ACTION ITEM:
Give the data again exactly, without its images.

Saved data entries
***
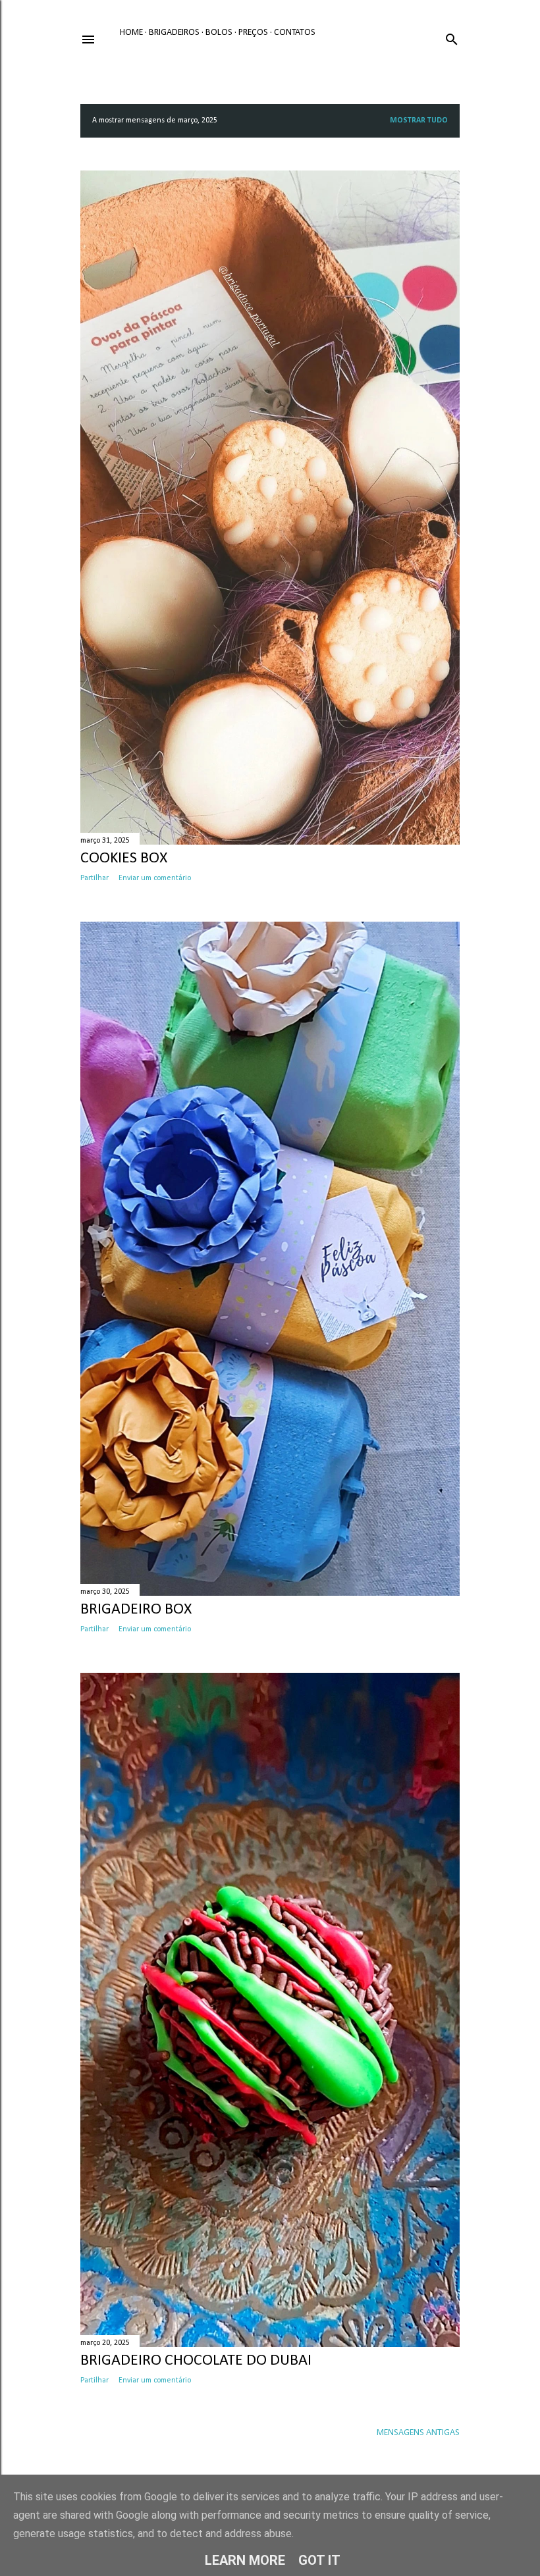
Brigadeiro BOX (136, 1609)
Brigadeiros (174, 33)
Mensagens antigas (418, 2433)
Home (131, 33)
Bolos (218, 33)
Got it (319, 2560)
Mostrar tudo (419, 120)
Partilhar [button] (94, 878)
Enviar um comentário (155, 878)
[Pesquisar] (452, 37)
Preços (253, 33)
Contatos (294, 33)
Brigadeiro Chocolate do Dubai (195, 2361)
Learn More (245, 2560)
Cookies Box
***
OUTPUT:
Brigadeiro BOX (136, 1609)
Brigadeiros (174, 33)
Mensagens antigas (418, 2433)
Home (131, 33)
Bolos (218, 33)
Got it (319, 2560)
Mostrar tudo (419, 120)
Partilhar [button] (94, 878)
Enviar um comentário (155, 878)
[Pesquisar] (452, 37)
Preços (253, 33)
Contatos (294, 33)
Brigadeiro Chocolate do Dubai (195, 2361)
Learn More (245, 2560)
Cookies Box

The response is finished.